A theoretical study of the low-lying electronic states of the AlCCH radical and its ions.

The AlCCH radical is a photolysis product of the aluminum-acetylene adducts and has been considered as a molecule with potential interest in astrophysics. In this study, the low-lying electronic states of the AlCCH radical, cation, and anion have been studied by using complete active space self-consistent field and multiconfigurational second-order perturbation theory.
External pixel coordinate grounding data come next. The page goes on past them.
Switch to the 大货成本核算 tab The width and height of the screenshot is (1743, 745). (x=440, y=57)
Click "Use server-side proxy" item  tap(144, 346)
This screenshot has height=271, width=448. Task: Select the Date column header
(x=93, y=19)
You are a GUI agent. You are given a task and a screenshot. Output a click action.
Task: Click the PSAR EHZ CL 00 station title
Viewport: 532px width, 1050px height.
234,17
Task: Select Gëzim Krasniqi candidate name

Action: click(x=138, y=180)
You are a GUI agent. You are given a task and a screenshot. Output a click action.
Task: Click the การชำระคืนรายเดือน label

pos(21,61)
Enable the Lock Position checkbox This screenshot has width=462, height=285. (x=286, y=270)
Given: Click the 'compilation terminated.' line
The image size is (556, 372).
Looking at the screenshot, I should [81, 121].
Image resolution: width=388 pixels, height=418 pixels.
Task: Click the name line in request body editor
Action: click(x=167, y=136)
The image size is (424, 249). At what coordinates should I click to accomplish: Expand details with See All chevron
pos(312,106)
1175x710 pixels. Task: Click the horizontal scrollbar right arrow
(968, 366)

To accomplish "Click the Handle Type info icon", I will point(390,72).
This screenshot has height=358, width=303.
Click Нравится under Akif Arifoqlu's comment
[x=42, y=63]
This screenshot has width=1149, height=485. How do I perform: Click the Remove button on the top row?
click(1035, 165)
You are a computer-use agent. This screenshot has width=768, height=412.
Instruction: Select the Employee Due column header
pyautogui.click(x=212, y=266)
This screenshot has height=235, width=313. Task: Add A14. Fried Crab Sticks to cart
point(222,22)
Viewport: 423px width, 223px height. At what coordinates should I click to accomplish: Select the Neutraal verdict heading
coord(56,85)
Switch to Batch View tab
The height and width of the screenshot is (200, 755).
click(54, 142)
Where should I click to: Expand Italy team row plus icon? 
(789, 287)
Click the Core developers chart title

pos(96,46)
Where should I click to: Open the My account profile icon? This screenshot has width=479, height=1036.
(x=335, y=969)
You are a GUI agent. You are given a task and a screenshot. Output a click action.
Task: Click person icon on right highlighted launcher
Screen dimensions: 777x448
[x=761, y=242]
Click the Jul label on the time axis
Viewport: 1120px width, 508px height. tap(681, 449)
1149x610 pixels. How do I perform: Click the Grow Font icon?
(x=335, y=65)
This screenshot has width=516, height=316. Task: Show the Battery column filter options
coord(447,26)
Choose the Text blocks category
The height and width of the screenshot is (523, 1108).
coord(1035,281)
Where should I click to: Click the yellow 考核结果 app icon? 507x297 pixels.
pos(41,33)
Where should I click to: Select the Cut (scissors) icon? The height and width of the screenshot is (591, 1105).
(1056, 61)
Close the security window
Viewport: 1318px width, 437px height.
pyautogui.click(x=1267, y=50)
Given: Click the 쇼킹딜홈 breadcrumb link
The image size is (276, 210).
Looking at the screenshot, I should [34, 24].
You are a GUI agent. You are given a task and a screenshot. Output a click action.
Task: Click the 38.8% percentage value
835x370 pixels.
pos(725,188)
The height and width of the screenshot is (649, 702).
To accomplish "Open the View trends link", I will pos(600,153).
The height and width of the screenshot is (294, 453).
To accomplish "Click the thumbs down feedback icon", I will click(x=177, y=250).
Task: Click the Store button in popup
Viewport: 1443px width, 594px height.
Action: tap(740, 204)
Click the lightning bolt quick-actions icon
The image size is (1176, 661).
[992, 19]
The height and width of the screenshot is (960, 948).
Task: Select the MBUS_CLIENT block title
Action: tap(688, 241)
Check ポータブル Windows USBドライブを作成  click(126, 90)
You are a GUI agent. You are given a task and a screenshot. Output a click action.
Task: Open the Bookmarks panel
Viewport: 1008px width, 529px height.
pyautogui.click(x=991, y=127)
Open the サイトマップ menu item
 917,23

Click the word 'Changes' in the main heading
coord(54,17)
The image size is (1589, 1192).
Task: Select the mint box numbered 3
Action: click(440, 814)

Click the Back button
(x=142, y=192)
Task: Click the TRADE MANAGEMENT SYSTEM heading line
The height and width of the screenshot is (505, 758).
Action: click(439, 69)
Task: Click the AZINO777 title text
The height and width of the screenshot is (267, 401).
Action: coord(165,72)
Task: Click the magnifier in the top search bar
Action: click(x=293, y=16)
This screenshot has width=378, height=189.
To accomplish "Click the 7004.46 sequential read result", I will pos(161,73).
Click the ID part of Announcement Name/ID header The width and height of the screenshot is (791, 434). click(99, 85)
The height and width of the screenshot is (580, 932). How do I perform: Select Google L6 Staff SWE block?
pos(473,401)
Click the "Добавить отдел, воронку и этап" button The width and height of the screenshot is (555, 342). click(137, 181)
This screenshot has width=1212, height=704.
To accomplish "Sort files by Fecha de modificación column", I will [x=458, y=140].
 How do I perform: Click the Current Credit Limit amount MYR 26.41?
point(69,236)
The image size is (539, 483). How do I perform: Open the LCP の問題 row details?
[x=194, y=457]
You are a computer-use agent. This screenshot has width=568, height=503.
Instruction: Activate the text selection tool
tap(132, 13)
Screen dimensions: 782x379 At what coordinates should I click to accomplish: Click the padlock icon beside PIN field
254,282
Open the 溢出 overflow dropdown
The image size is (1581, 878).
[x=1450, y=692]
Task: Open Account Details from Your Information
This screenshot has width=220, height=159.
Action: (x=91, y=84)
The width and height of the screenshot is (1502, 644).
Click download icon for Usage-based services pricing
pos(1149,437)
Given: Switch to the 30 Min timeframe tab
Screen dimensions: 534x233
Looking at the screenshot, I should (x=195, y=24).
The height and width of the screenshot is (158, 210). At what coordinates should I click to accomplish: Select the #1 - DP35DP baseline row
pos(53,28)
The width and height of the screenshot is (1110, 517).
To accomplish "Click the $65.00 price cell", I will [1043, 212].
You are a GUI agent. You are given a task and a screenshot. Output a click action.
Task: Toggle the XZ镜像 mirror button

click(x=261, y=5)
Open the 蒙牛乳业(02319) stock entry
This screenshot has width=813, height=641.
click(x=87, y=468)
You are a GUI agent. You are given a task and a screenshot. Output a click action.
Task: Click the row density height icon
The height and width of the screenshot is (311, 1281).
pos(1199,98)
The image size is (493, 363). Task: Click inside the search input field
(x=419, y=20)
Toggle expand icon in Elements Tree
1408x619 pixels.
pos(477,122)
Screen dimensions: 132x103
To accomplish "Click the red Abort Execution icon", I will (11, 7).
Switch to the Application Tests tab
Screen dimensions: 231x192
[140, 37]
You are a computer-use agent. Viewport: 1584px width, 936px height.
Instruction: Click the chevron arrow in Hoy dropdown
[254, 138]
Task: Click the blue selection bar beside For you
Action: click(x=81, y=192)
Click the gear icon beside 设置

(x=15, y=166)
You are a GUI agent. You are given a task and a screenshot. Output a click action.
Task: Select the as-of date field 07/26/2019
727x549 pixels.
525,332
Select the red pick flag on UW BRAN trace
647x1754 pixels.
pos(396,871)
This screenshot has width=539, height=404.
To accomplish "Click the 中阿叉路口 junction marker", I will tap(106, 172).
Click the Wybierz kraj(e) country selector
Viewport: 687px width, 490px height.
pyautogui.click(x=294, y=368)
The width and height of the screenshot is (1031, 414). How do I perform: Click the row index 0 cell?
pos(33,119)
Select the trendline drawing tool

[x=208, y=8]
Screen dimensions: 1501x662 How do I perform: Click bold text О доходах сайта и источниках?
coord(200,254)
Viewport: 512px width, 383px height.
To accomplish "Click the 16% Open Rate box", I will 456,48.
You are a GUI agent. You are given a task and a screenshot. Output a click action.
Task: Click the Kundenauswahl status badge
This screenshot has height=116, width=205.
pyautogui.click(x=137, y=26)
The geometrical parameters, electron configurations, excitation energies, oscillator strengths, and harmonic vibrational frequencies are calculated in C(S) symmetry. For the X(1)Sigma(+) state of AlCCH, the calculated C-C and C-Al stretching modes are in good agreement with experimental reports. Moreover, the vertical excitation energy (T(v)) of 1(1)Pi is 3.68 eV, which is close to the experimental value of 3.57 eV. The electron transitions of AlCCH(+), X(2)Sigma(+) --> 1(2)Pi, X(2)Sigma(+) --> 2(2)Sigma(+), and X(2)Sigma(+) --> 1(2)Sigma(-), are predicted at 2.57, 4.51, and 4.61 eV, respectively. For AlCCH(-), the transition X(2)Pi --> 1(2)Sigma(-) occurs at 3.02 eV. The ionization potentials of AlCCH are computed in order to provide a theoretical guidance to the photoelectron spectrum of the AlCCH radical.